# Task description
Report each line below that carries the word "agent".

(Stored records)
|---|
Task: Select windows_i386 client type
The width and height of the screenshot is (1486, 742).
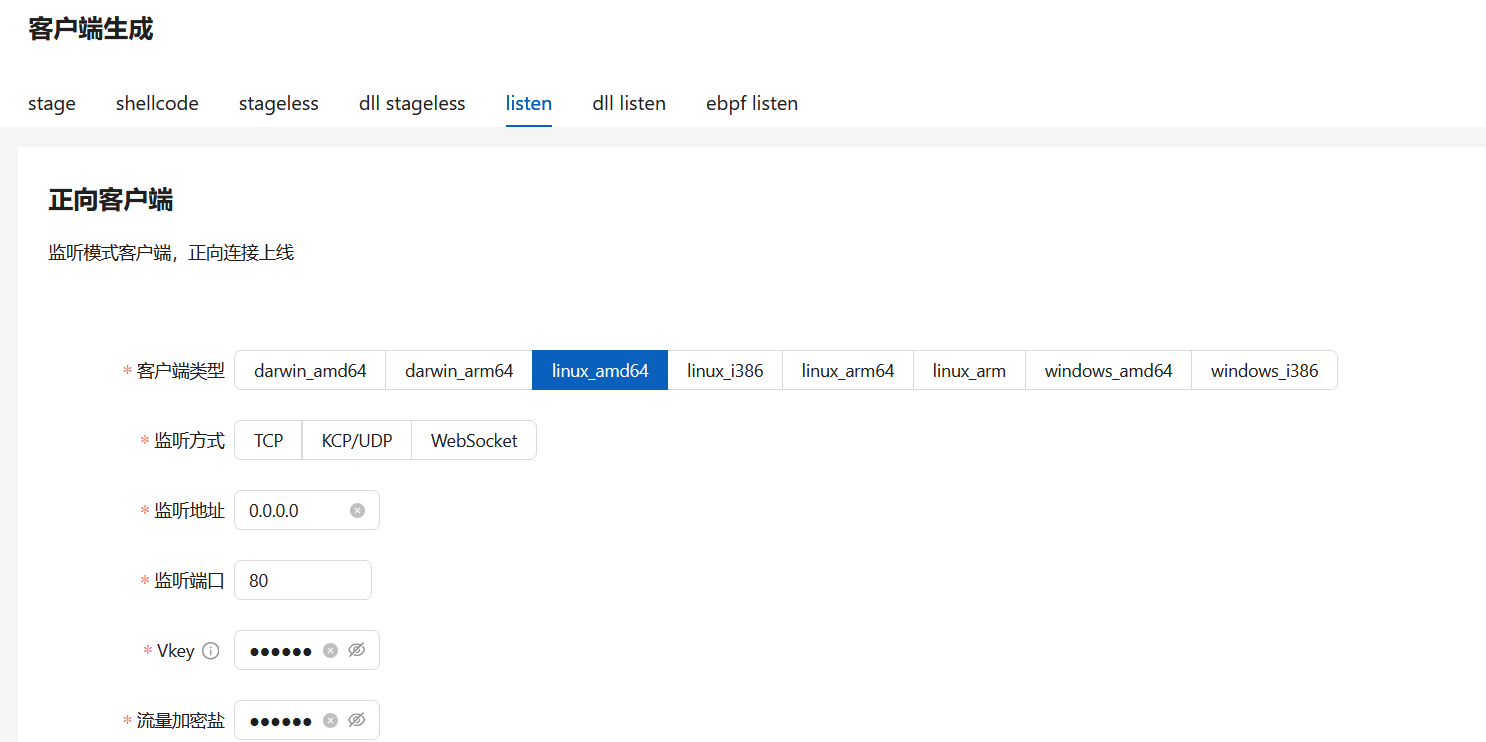Action: pyautogui.click(x=1264, y=370)
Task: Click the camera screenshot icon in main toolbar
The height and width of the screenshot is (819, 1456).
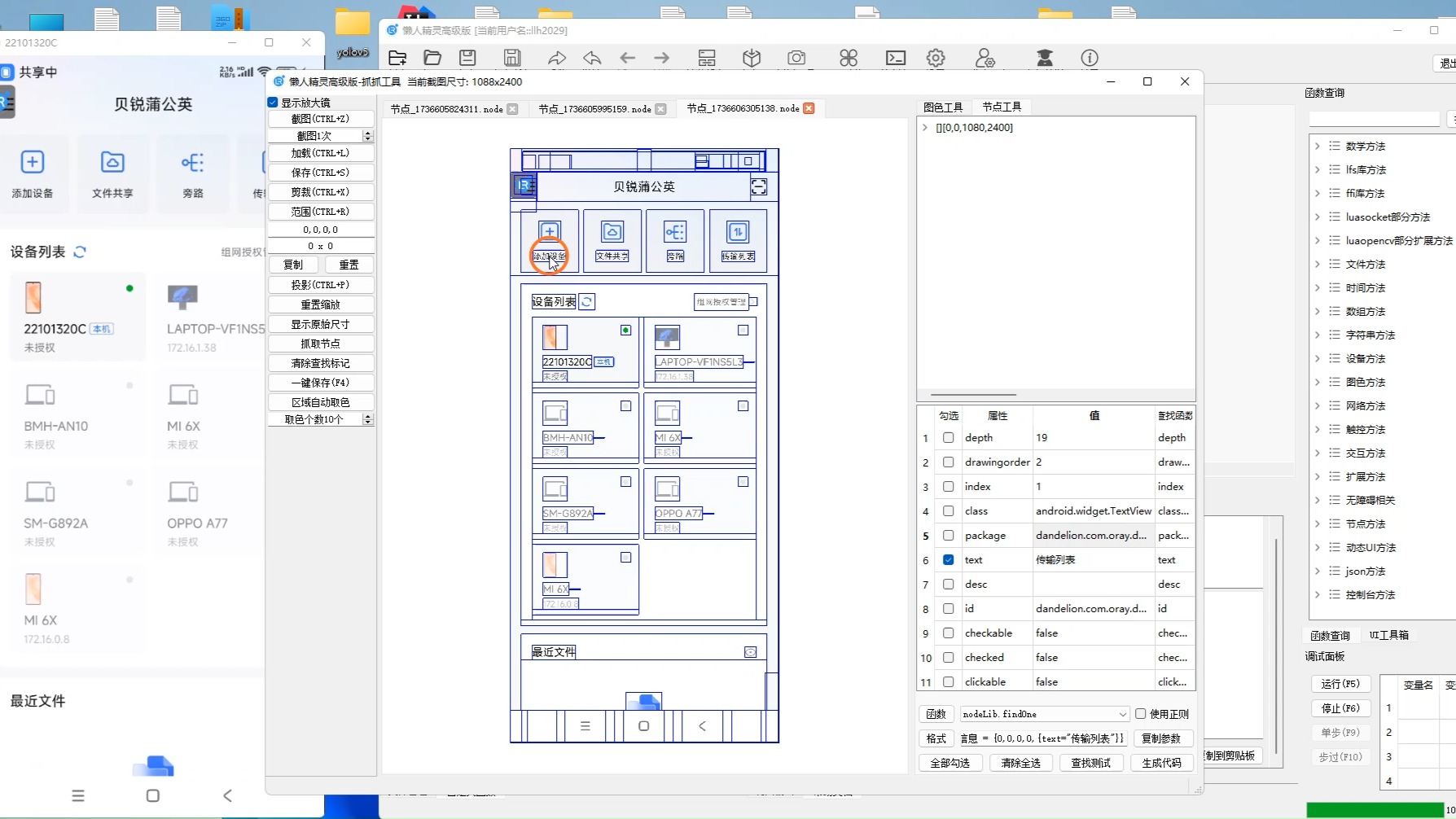Action: [x=796, y=58]
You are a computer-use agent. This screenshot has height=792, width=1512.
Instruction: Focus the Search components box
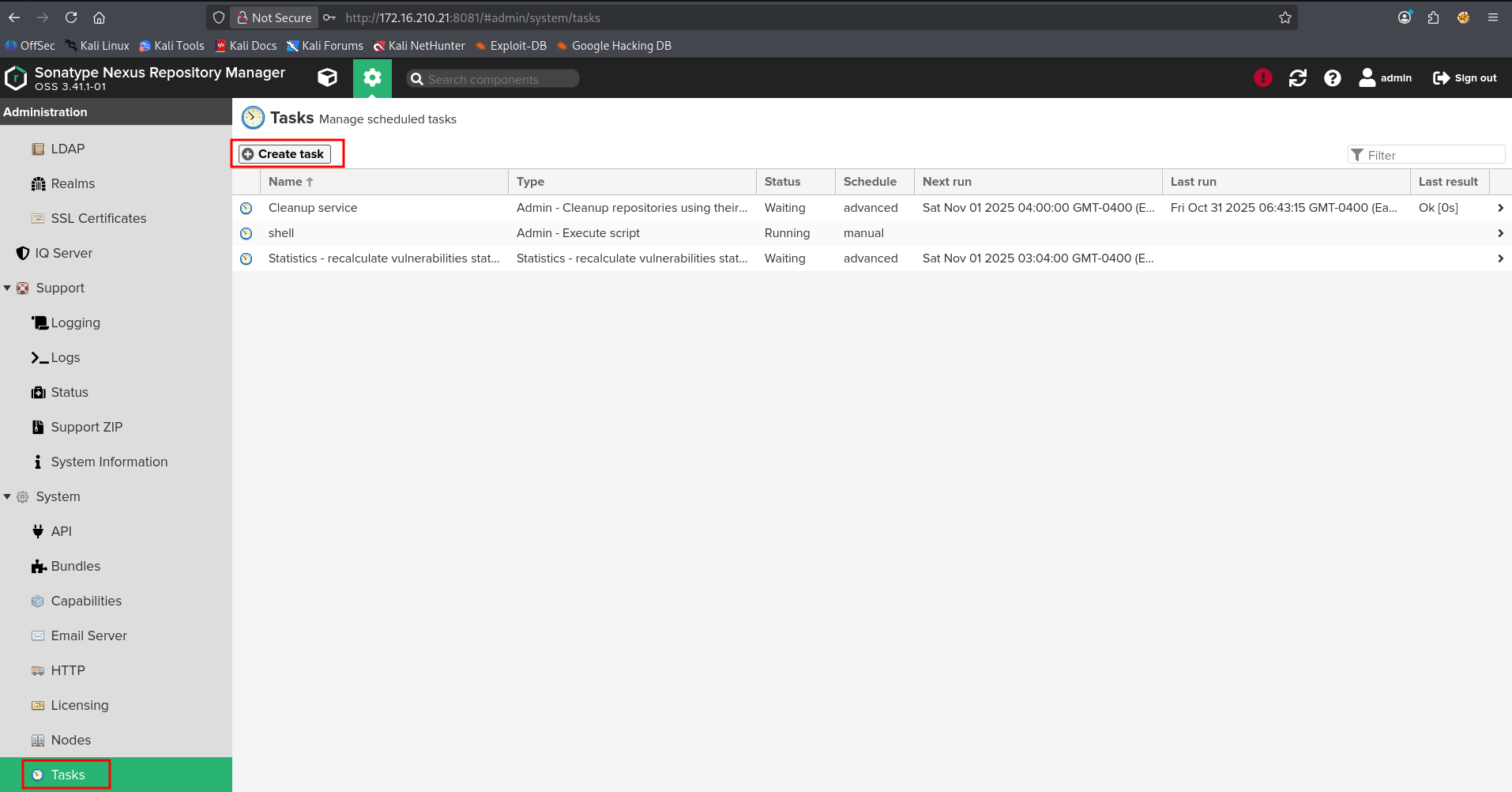tap(499, 79)
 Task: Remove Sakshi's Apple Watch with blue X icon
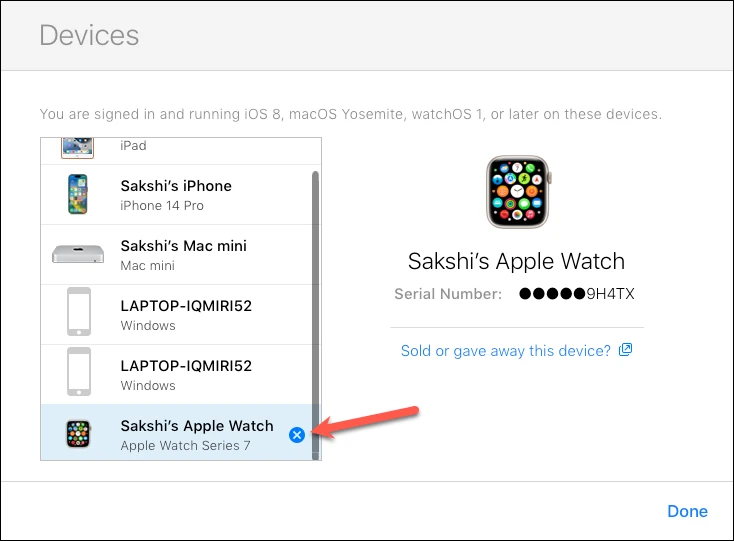(x=297, y=435)
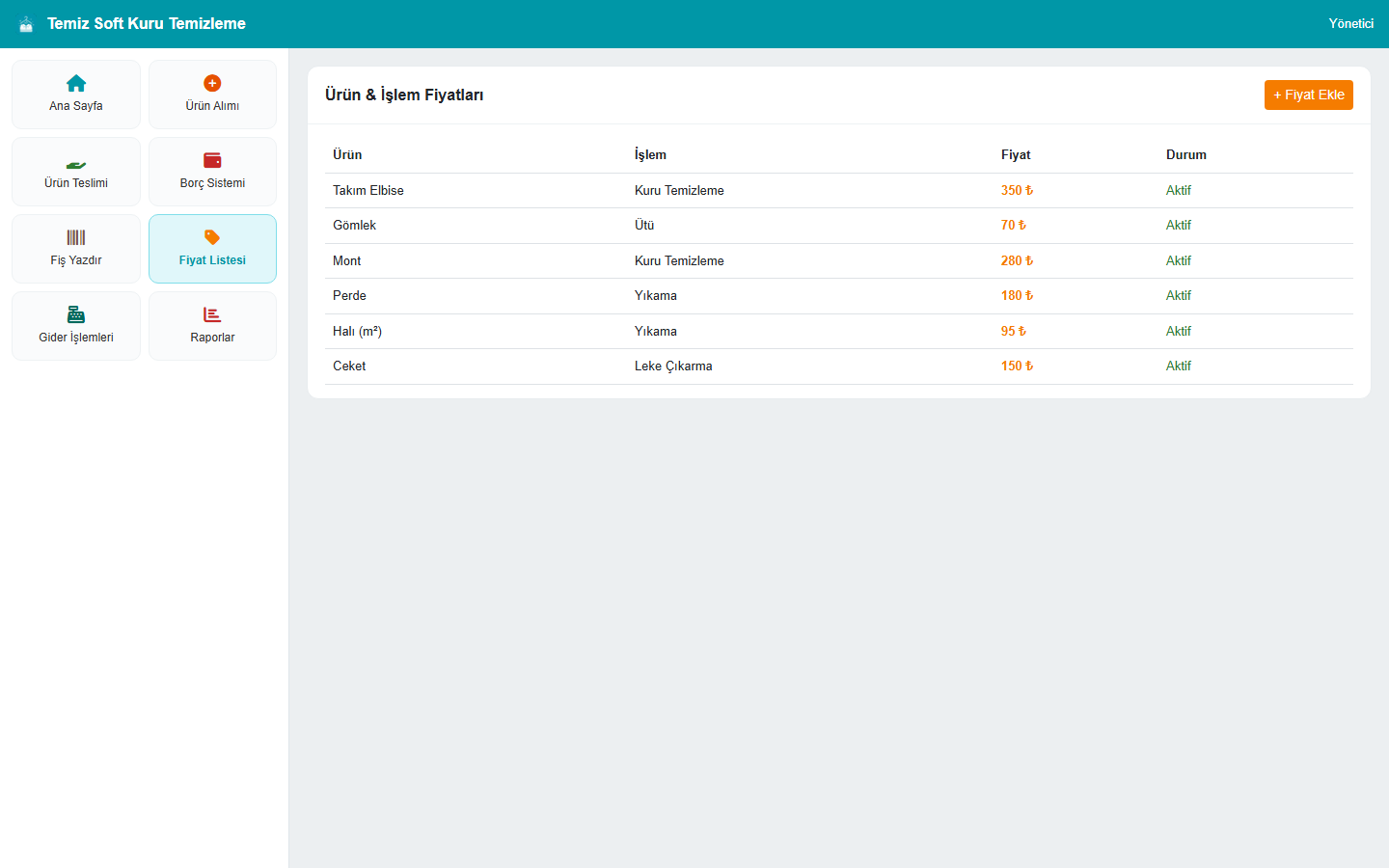Click the Mont 280 ₺ price
The width and height of the screenshot is (1389, 868).
pos(1017,260)
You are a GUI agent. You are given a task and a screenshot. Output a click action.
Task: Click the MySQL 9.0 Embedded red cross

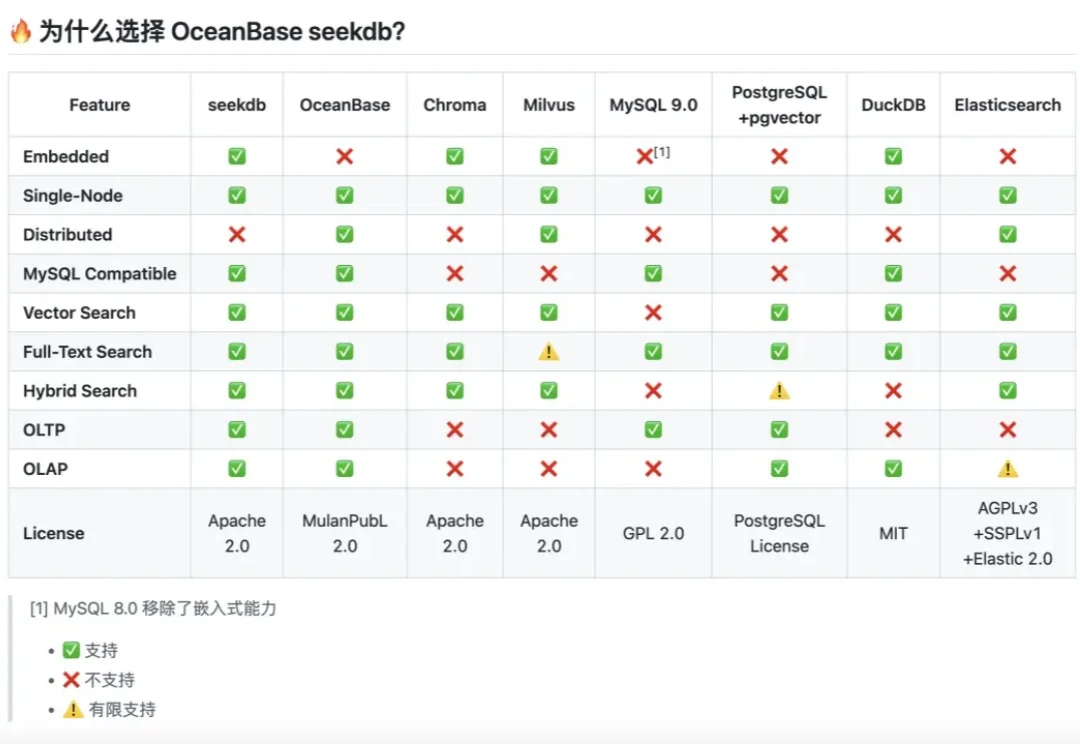tap(645, 157)
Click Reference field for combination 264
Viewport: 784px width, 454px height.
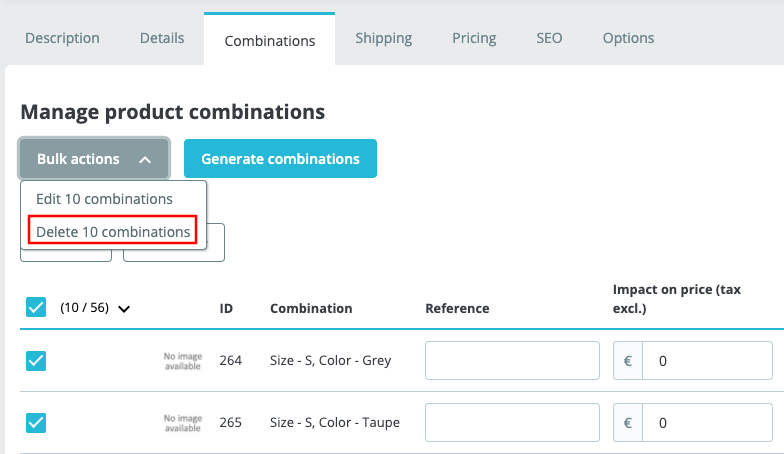coord(512,361)
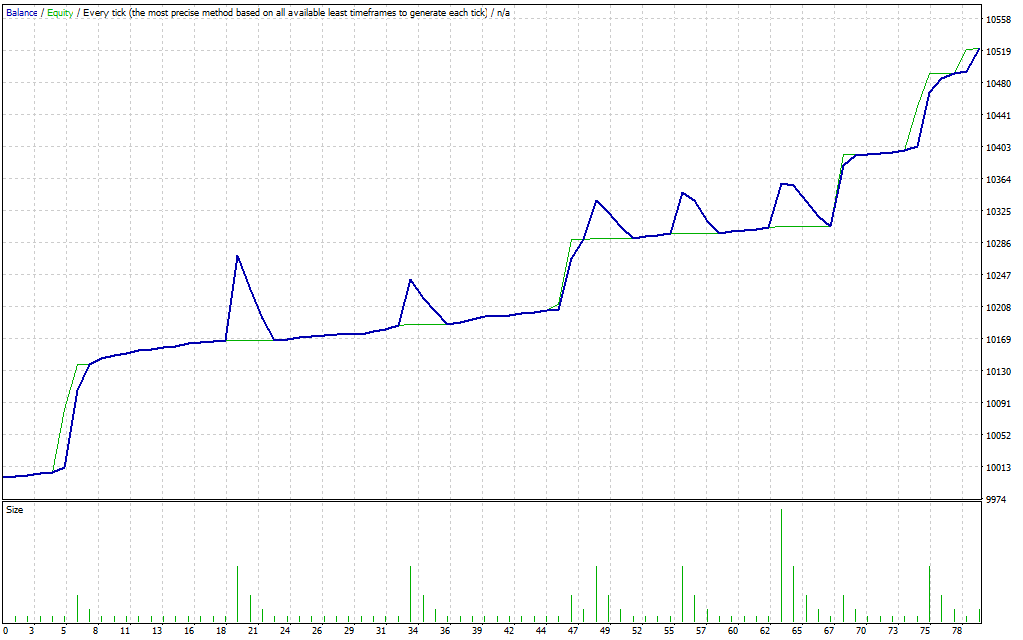Click trade number 65 on horizontal axis
This screenshot has width=1023, height=640.
pos(797,631)
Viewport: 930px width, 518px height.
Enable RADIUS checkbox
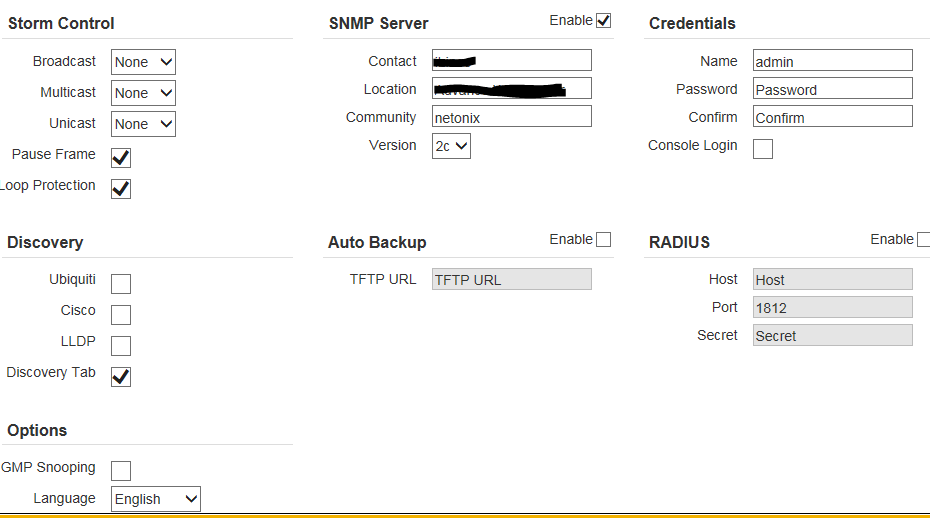pos(923,239)
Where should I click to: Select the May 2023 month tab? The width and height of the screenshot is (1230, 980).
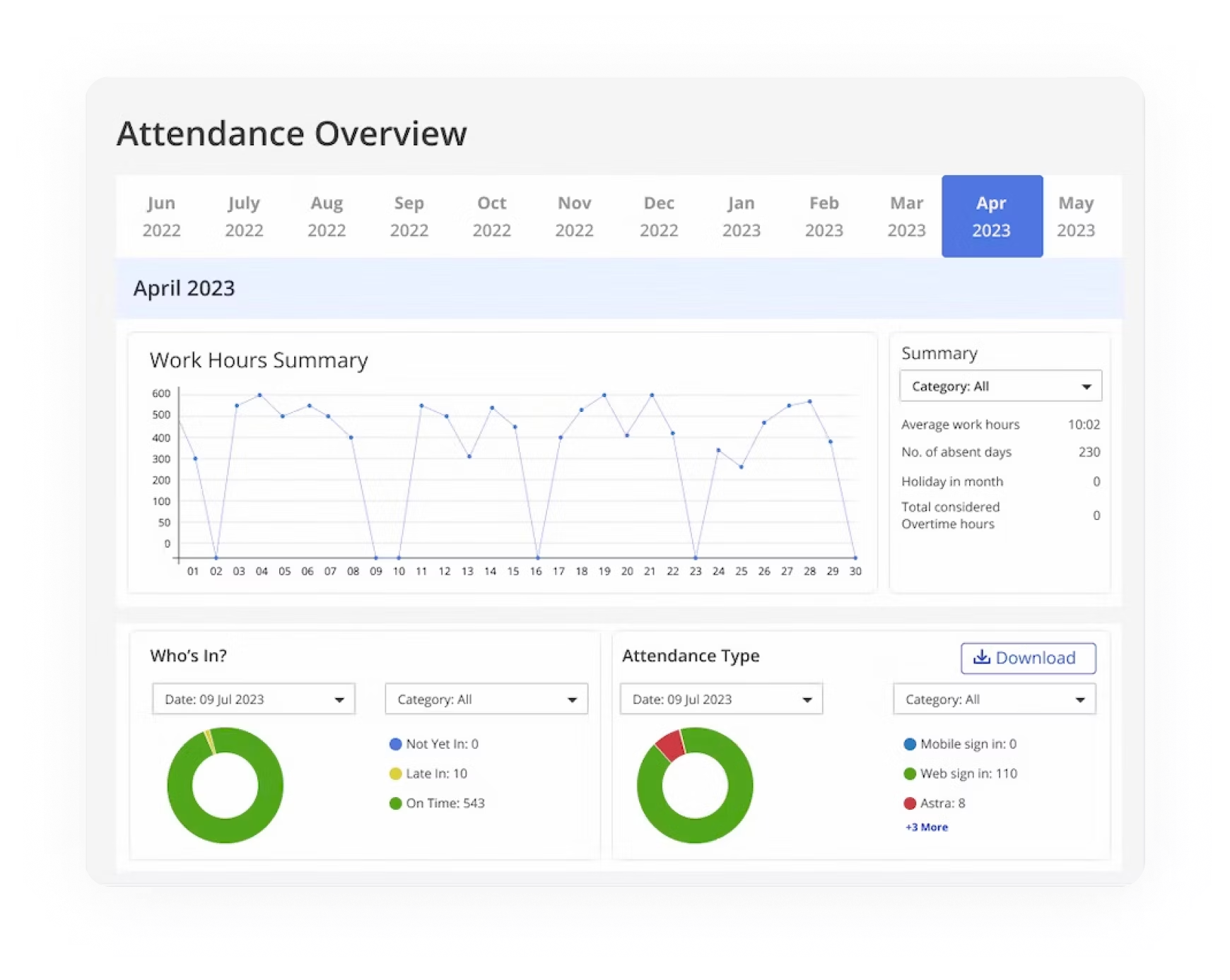tap(1075, 216)
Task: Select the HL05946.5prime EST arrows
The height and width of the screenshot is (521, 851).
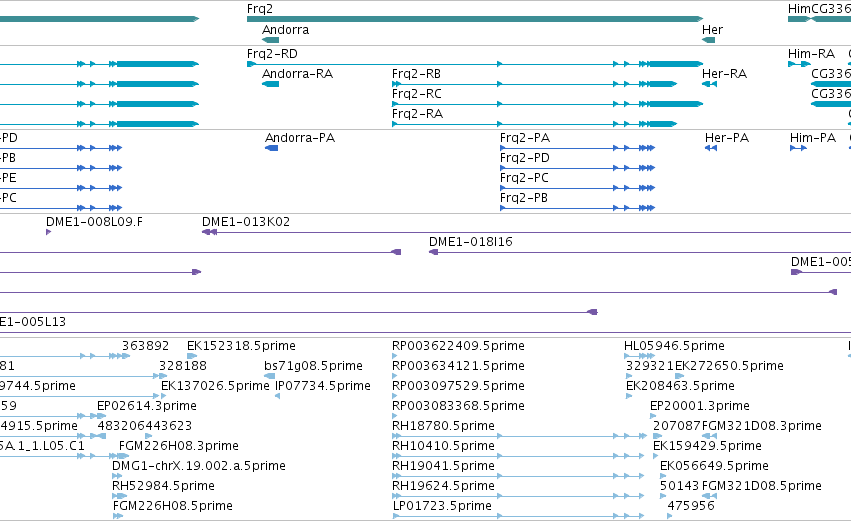Action: click(639, 356)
|---|
# Answer below
You are a computer-use agent. This screenshot has height=792, width=1512.
You are a GUI agent. You are given a task and a screenshot. Output a click action.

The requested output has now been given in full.